Ben arattıkça makine öğreniyormuş.
Ben gülümsedikçe, kamera analiz ediyormuş.
Dünlerde “büyük birader” diyorduk. Şimdi öyle tek bir abi/aga yok. Esas abi / aga; Google, Amazon, TikTok, Facebook, X, Z, W gibi ortamlarda...
Bizleri neden izliyorlar? Çünkü bizlerden alınan veri eşittir para demek... Gerçi yalnızca ekonomik değil, politik bir gözetim de var. Kimin neye güldüğünü, neye tıkladığını, hangi saatte uyandığını bilen bir düzen düşünün ve bu düzen; bizlerin adına “neyin doğru olduğunu” belirlemeye başlasın. İşte burada korkutucu olan şudur ki ne izlediğimizi seçmiyoruz; izlediğimiz şey, bizi seçiyor.
Dolayısıyla "güvenlikli, özgür platformlar" diye sunulan bu düzende; acaba neden güvensiz hissediyoruz ? Yaşadıkça, deneyimledikçe anlıyoruz ve öğreniyoruz ki gözetim huzur değil, yalnızca itaat üretiyor, dahası ne yazık ki çoğu kişi bu gözetimi “konfor” sanıyor ve diyor ki:
– “Ama Netflix önerileri tam bana göre!”
– “Instagram algılıyor beni sanki!”
– “TikTok tam ruhsal durumuma göre video atıyor!”
Hayır. Ruhsal durumumuzu analiz eden düzen, bizim ne satın alacağımızı tahmin ediyor/öngörüyor/varsayıyor.
Bizim yerimize düşünen bir düzen; hiç kuşkusuz özgürlük değil, dijital ebeveynliktir/ vasiliktir.

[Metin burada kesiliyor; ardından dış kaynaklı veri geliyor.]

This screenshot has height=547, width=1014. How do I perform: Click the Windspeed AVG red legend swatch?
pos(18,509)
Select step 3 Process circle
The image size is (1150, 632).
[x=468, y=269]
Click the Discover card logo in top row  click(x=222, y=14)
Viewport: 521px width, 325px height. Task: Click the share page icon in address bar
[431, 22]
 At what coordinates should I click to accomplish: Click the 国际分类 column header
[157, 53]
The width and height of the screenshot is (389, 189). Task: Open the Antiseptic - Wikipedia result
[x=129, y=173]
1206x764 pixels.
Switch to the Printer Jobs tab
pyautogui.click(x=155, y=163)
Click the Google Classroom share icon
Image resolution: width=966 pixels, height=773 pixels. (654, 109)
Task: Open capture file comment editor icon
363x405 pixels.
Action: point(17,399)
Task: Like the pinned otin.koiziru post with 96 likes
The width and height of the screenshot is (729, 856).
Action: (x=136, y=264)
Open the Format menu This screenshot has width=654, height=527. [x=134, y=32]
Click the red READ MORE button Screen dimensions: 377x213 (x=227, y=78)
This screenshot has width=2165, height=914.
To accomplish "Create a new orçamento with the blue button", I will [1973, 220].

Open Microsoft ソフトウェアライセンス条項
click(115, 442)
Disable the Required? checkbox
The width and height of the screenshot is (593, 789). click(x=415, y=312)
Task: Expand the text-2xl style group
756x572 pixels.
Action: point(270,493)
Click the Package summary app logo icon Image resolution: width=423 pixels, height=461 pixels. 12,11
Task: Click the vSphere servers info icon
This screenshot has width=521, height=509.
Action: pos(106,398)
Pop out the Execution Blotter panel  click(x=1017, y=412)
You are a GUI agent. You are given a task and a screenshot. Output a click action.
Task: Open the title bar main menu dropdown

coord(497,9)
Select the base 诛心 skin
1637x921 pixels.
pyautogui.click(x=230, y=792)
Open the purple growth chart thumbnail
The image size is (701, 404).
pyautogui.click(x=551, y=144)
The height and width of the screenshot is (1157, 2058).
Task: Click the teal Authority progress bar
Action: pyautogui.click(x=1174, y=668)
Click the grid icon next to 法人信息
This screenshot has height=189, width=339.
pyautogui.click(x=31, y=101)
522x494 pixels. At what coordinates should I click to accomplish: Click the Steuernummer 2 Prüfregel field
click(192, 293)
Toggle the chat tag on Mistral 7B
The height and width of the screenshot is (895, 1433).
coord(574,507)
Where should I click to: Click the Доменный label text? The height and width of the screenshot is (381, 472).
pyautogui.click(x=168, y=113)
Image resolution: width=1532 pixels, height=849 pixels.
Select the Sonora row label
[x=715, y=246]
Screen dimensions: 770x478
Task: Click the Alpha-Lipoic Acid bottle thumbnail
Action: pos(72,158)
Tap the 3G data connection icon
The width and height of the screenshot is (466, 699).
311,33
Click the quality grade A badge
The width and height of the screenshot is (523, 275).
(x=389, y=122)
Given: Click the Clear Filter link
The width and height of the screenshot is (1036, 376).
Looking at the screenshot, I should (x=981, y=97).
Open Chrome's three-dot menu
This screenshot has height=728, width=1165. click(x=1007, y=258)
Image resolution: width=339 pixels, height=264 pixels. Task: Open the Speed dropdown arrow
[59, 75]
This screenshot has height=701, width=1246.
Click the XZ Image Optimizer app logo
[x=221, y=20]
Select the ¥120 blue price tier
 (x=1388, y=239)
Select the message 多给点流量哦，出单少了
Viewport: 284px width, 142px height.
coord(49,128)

Dijital çağ öncesinde sansür açıkça yapılırdı; çoğunluğun çok iyi bildiği gibi kitaplar toplatılırdı, yazılar yasaklanırdı. Oysa şimdi içerik kaldırılmıyor; yalnızca kimseye gösterilmiyor. Bir başka anlatımla; sen bağırıyorsun ama yankı duvarına değil, algoritmik boşluğa konuşuyorsun, seni kimseler duymuyor.
Haydi açık konuşalım; hangimiz kendini “sistemin beğenisine göre” sansürlemiyor? Hangimiz “Bu sözcük yüzünden görünmem azalır” korkusuyla, endişesiyle tedirgin olup gerçek düşüncelerini özgürce yazmıyor ya da yazamıyor? Sonuç olarak bizleri sansürleyen, engelleyen içimizdeki editör artık biz değiliz; yalnızca algoritmalardır. Bir yanda devlet gözetimi, diğer yanda platformların algoritmik süzgeci yetmezmiş gibi üstüne bir de kendi otosansürümüz; sanki üç katmanlı gözetim çöreği gibi... Belki de tatlı gibi görünen, ama boğaza dizilen, boğazı "gerçekte beynimizi" yakan; bir tür dijital acılı yemek gibi...
Acaba çözüm ne?
-
En azından neye maruz kaldığımızı bilmek...
-
“Bu bana neden gösteriliyor?” diye sormak...
-
Arada bir dijital oruç tutmak...
-
En önemlisi de gözetlendiğimizi bile, bile özgürce yazmak.
Çünkü unutmamalıdır ki değerli okur; kodları yazanlar da insanlardır ve insanların yazdığı her şey, yeniden yazılabilir.